- [The records]
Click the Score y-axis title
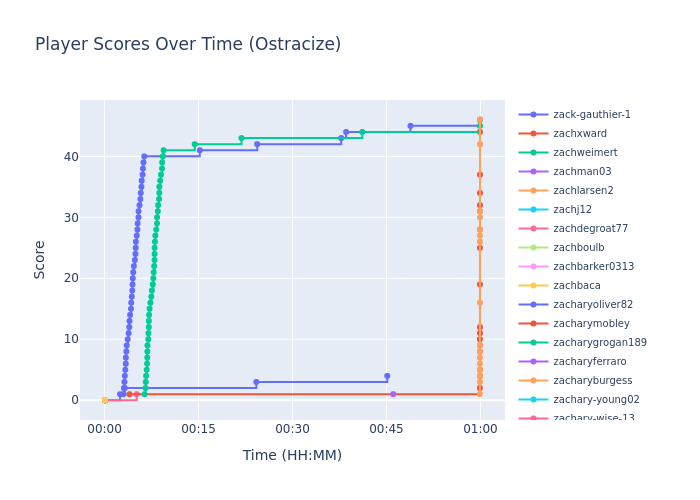The width and height of the screenshot is (700, 500). (x=40, y=259)
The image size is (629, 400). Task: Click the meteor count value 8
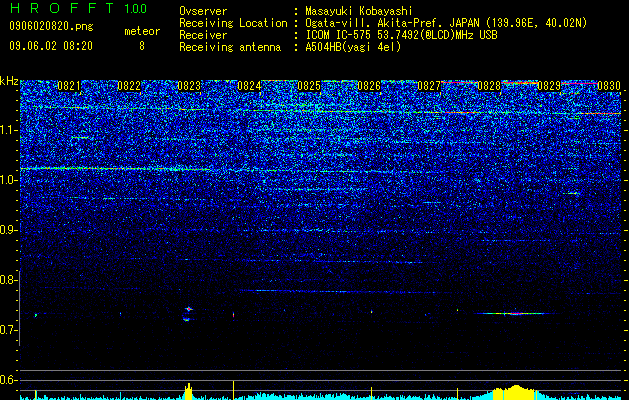(x=142, y=46)
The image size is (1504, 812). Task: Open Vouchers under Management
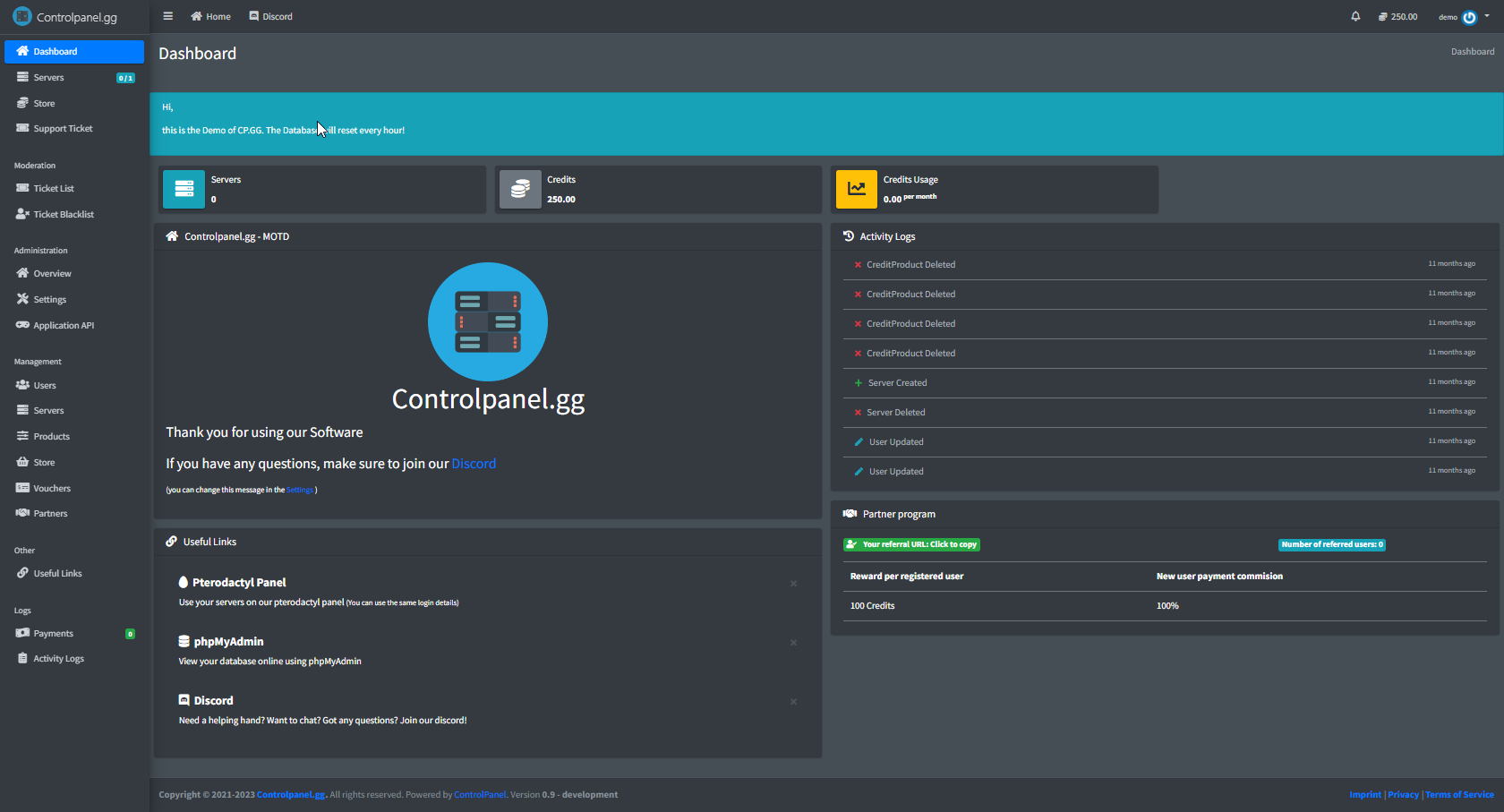tap(52, 489)
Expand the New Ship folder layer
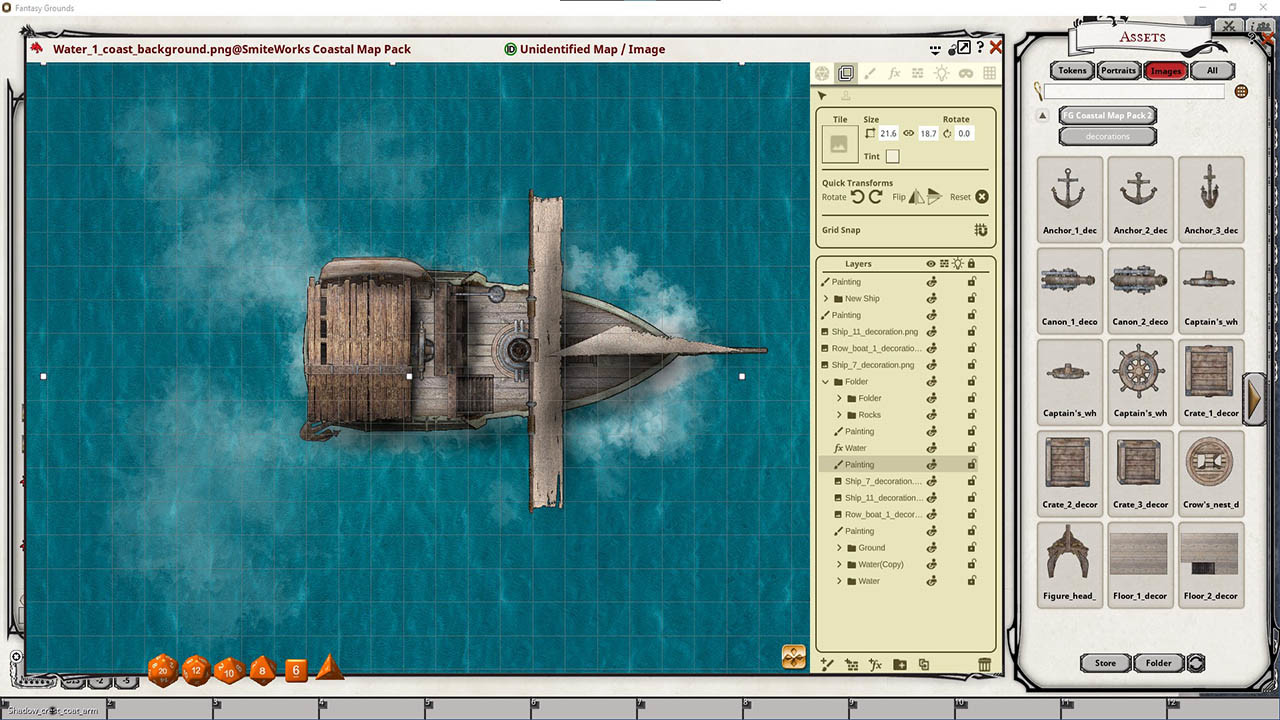Viewport: 1280px width, 720px height. click(826, 299)
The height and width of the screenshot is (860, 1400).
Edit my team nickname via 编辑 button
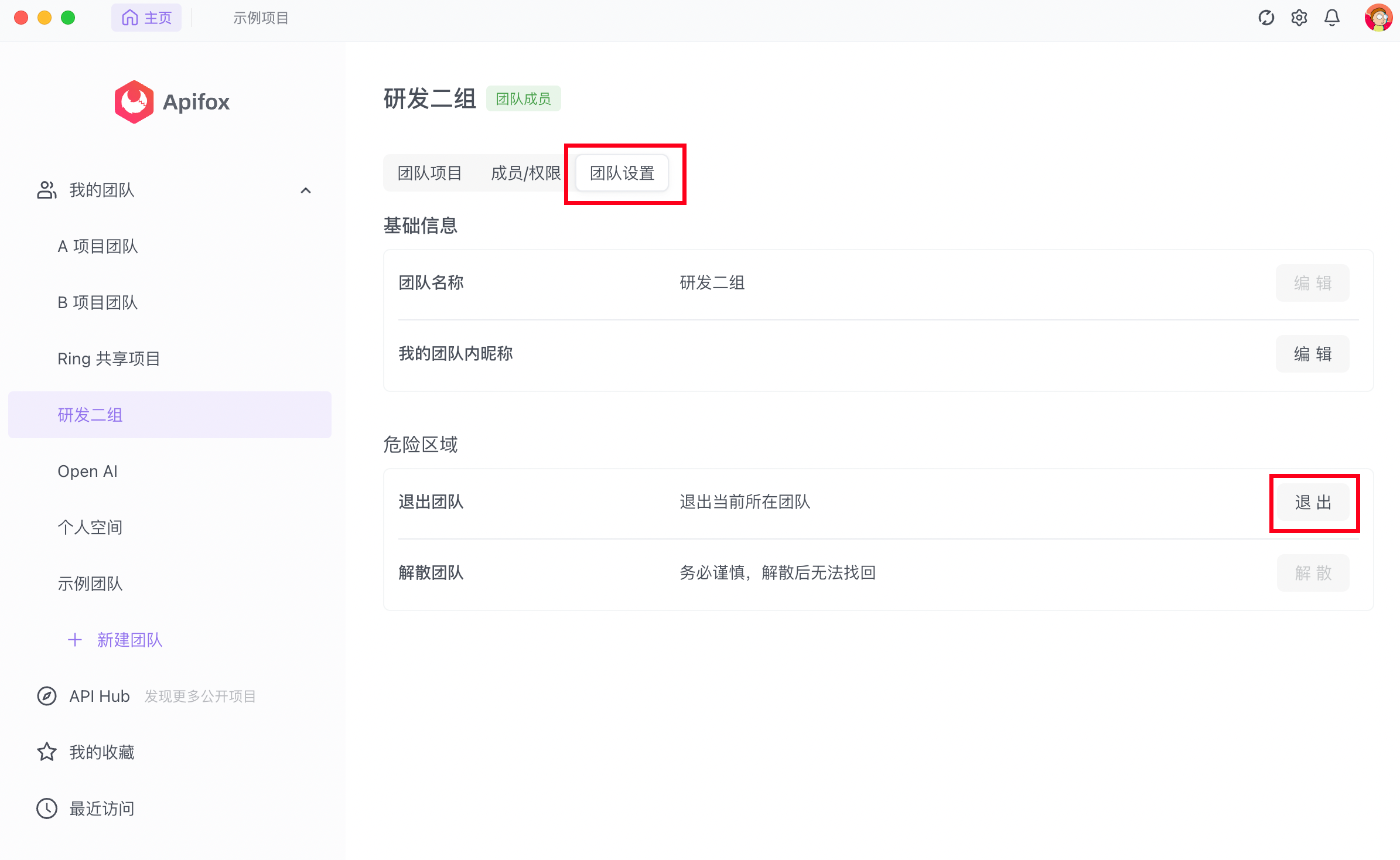tap(1312, 354)

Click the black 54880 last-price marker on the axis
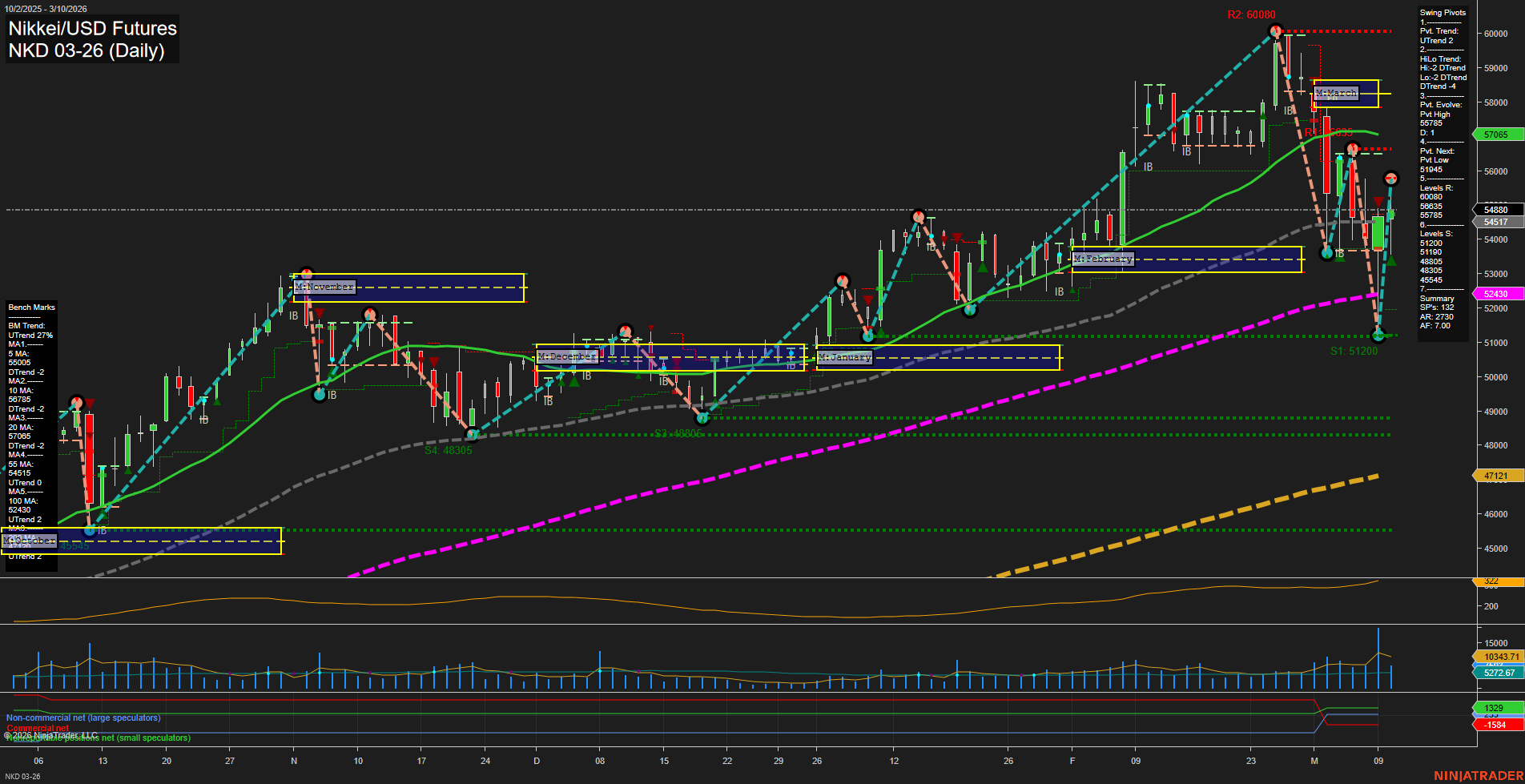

- [Stated problem]
Reproduce every line of the material word for word, from the line containing "Expand the New Ship folder layer" through the end of the material, including that first line. Leave the pictures out of your answer.

- [Final result]
Expand the New Ship folder layer
Viewport: 1280px width, 720px height. click(826, 299)
The height and width of the screenshot is (860, 1400).
Edit my team nickname via 编辑 button
tap(1312, 354)

Click the black 54880 last-price marker on the axis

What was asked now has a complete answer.